OMGod jaboney, I thought I was a positivist!

THAT is the best spin you could ever put on chaos. :bravo:

Of course, you mean after the civil wars, tribal genocides, and terrorist insurgencies?

You da MAN jaboney!
:notworthy:

jdshitsyounot :wink:

Well, it’s somewhat sunny over here and my cold is in retreat. I’m in a good mood. jeez, one day you’re on me for my pessimism, the next for my positivism. :wink:

Ok, ok. So an alternative is a sudden collapse, millions on economic refugees flooding out of the country, civil war, regional spillover, an immediate recall of foreign investments to prop-up the failing regime (meaning a fire-sale on something like 5% of the US economy)…

So the sudden emergance of an immediately applicable alternative to oil would mean at least short-term chaos in the region. Given other concerns–particularly around security–it might be the best of the alternatives.

Besides, it’s working in places like Bahrain, UAE, and places that never had oil, like Jordan and Lebanon.

I just saw a list of the UAE donations to the suffering world on CNN (ugh). They’ve given 15 BILLION bucks to the Arab world in recent history. They gave 100 million bukcs to the USA for Katrina too.

Maybe it’s time for UAE thread. They do seem to be on the ball…(except for that banking the 911 terrorist thing…)

[quote]
Well, it’s somewhat sunny over here and my cold is in retreat. I’m in a good mood. jeez, one day you’re on me for my pessimism, the next for my positivism[/quote]

the MAN wrote:

[quote]
Do I contradict myself?
Very well then I contradict myself,
(I am large, I contain multitudes.)[/quote]

:smiley:

I, nutter, salute you, poetic sir.
:bow:

Now I’ve got me some windmills to chasten.

[quote=“Jaboney”]I, nutter, salute you, poetic sir.
:bow:

Now I’ve got me some windmills to chasten.

[/quote]

Nevermind, that cartoon insults my family my god and my culture.

jihad on YOU! :raspberry:

:wink:

Al Qaeda targeted Saudi oil because they believe the Saudi government is propping up the American economy with cheap oil and taking away that prop will hurt or destroy the U.S. economy.

This is news?

This is news?[/quote]

Well, you got me there but I didn’t see anyone mention it above and it’s the key reason Al Qaeda is targeting oil exports.

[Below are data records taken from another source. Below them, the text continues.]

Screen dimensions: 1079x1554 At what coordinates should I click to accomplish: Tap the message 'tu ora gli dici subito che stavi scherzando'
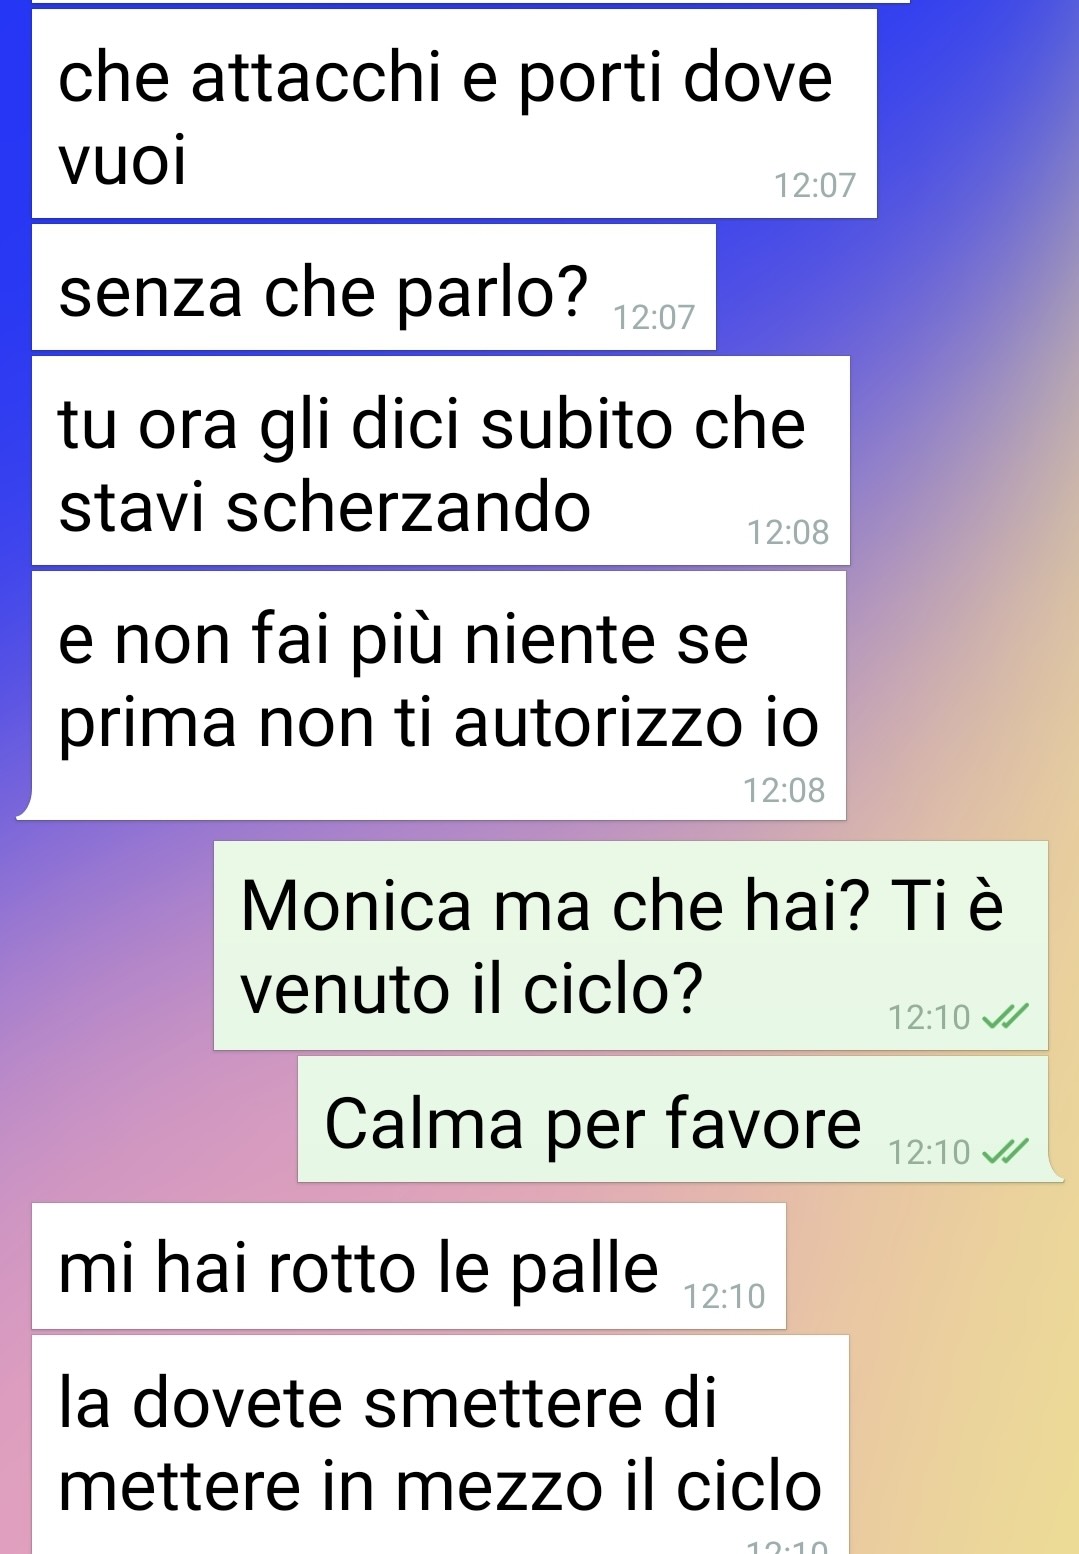tap(441, 461)
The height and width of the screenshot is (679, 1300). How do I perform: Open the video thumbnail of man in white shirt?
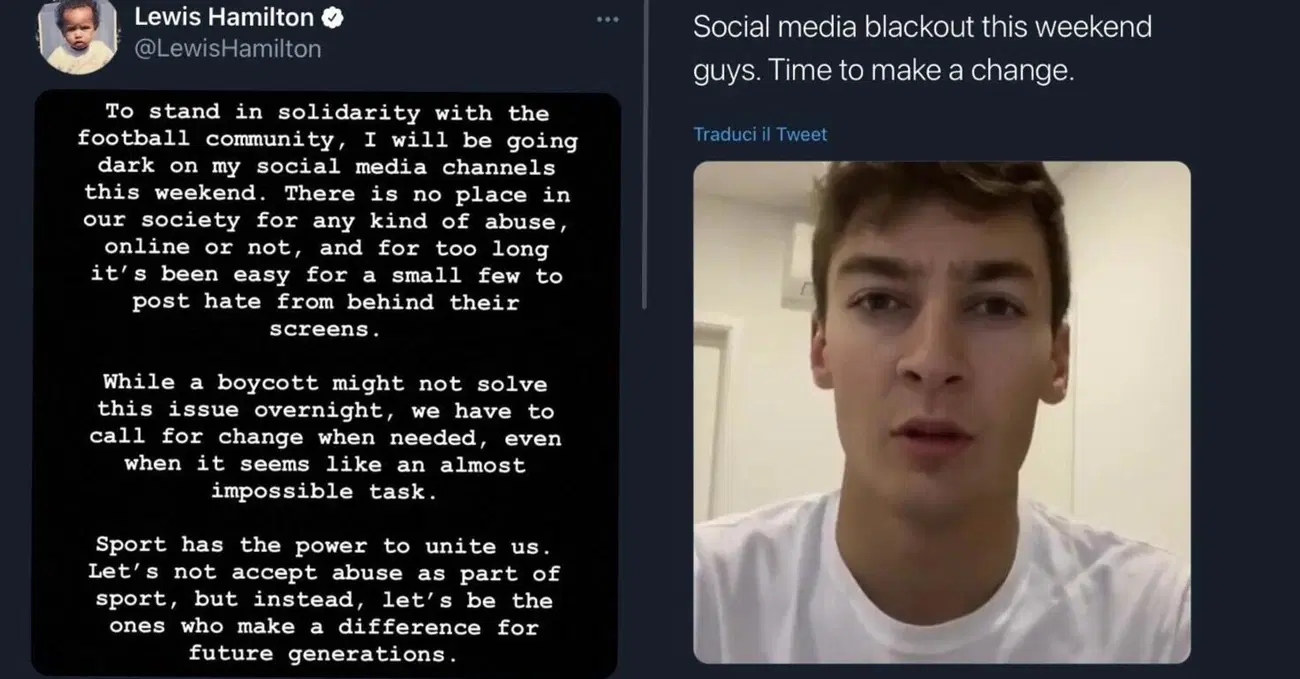pyautogui.click(x=941, y=411)
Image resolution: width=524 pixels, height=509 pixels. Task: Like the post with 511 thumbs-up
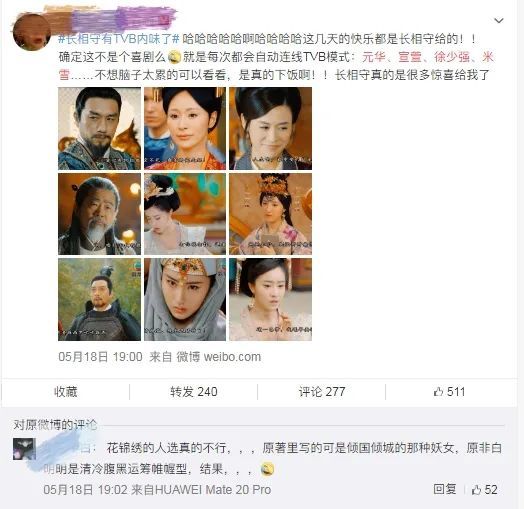(449, 391)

The Saudis export about 7-8 million barrels of oil per day. The U.S. imports 15 million per day. Disrupting Saudi oil exports would be like a knife in the heart of the American economy because the U.S. imports 1/4 of the world’s total daily production of oil and there’s little excess production capacity.

Do you mean to say that they will have to start leveeing taxes? The dictionary definition of a tax haven, nobody in Saudi Arabia pays taxes and everyone gets free healthcare.

However, the decline in inflation-adjusted per-capita income from 1980 to 1999 set a record. Per capita income has fallen from $25,000 in 1980 to $8,000 in 2003, up from about $7000 in 1999, being by far the worst such decline suffered by any nation-state in history. I think that the people who would be paying taxes in another nation are already quite unhappy with that.